課題文:
小野小町伝説を述べた文章を、最後の文の続きから書き進めてください。

小野小町伝説Ⅰ<小野小町>(雄勝) 

=真澄記=

小野小町は平安前期の女流歌人で、六歌仙、三十六歌仙の一人でもあります。 

小野小町大同四年、出羽の国福富の荘(秋田県雄勝郡小野字霧桐の木田)で生まれました。 

幼い頃から美しく、十三歳の頃、京に上ってその後二十年程宮中に仕えました。 


その容姿の美しさや才能の優れていることなど、数多くの女官中、ならぶものがいないと言われ、時の帝(みかど)から寵愛を受けました。 

小町は36歳にして、故郷恋しさのあまり生地小野に帰り、庵を作り歌に明け歌に暮らしておりました。 


京からは小町の姿がなくなったので、小町に想いを寄せていた深草少将は急ぎ東下りをします。

提供情報:
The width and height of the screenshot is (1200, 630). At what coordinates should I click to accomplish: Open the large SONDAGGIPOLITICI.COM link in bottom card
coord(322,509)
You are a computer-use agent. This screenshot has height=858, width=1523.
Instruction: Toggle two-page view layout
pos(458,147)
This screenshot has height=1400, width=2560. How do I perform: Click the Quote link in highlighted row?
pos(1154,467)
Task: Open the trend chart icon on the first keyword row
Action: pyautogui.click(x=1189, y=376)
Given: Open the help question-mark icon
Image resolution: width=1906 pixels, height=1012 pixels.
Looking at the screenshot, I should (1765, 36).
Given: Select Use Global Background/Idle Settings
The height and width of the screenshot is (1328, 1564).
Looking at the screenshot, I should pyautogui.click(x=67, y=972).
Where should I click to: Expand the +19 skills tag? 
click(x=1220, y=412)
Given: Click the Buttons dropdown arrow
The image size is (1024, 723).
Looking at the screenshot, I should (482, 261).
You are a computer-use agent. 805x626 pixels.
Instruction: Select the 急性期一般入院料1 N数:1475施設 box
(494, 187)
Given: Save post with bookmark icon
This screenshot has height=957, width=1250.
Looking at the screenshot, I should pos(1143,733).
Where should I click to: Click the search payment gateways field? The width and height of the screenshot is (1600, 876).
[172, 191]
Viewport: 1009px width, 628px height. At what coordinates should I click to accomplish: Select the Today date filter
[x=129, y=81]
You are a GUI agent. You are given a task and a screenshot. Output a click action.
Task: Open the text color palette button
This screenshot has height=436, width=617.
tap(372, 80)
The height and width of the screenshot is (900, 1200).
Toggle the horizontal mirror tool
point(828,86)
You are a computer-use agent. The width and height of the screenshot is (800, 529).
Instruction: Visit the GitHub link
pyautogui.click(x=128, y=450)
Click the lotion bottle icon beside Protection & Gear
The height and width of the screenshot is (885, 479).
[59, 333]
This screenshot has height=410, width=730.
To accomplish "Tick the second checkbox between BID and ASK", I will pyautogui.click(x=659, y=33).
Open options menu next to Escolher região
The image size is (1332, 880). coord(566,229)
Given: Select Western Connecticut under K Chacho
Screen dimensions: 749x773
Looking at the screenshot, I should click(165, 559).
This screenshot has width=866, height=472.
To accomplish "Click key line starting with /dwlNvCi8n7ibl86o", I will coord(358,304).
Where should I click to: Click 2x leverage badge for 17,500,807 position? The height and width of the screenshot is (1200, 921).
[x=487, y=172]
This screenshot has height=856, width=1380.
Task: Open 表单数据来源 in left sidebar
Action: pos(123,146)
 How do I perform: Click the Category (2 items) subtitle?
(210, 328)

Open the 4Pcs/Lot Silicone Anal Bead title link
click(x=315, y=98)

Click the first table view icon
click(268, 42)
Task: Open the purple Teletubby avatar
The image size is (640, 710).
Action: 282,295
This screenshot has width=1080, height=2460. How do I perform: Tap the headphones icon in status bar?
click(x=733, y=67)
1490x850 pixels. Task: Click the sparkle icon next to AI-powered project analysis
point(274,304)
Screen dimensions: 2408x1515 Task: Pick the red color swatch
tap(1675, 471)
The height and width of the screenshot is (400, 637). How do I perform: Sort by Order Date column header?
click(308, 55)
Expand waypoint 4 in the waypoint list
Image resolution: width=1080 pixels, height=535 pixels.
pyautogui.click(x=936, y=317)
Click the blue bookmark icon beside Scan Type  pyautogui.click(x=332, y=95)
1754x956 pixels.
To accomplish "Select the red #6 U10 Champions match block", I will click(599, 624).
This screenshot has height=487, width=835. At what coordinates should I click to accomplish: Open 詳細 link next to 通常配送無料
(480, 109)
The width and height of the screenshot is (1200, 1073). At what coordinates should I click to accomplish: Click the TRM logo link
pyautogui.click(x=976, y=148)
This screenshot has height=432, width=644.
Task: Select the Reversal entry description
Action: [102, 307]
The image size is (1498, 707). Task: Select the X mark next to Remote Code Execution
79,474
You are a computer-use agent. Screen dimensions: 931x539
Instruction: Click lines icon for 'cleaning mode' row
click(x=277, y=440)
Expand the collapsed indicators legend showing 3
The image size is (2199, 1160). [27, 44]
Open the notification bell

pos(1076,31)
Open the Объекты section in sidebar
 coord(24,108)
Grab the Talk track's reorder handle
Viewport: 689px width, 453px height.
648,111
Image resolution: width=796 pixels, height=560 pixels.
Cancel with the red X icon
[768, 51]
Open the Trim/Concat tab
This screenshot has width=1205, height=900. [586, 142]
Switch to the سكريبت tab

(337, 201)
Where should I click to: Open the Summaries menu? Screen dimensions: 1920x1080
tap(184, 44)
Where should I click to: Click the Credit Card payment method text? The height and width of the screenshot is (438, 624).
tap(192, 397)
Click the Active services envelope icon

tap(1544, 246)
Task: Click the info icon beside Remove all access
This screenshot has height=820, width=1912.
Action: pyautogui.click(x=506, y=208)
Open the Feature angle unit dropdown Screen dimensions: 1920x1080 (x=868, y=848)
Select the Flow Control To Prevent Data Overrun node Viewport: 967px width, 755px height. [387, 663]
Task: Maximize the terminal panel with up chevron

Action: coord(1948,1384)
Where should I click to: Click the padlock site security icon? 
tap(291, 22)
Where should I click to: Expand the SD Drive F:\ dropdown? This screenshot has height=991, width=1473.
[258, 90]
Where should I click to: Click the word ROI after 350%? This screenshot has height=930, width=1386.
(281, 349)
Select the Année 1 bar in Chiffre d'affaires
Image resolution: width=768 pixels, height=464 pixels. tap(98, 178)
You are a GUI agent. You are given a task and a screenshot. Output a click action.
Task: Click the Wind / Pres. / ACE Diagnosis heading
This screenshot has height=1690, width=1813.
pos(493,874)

課題への回答:
深草少将は、長鮮寺(ちょうせんじ)に仮の住まいを求めました。 

しかし、 百夜通いの逸話を残し、九十九日目の夜、降り続いた雨の中の森子川(もりこがわ)にかかった橋とともに流されて亡く

なってしまいます。 

これを聞いた小町は嘆き悲しみ、少将の遺骨を森子山 (二ツ森)に葬りました。 


その後、小町は岩屋堂に住み、世を避け香を炊きながら一人肖像

をきざみ、九十二歳で生涯を閉じました。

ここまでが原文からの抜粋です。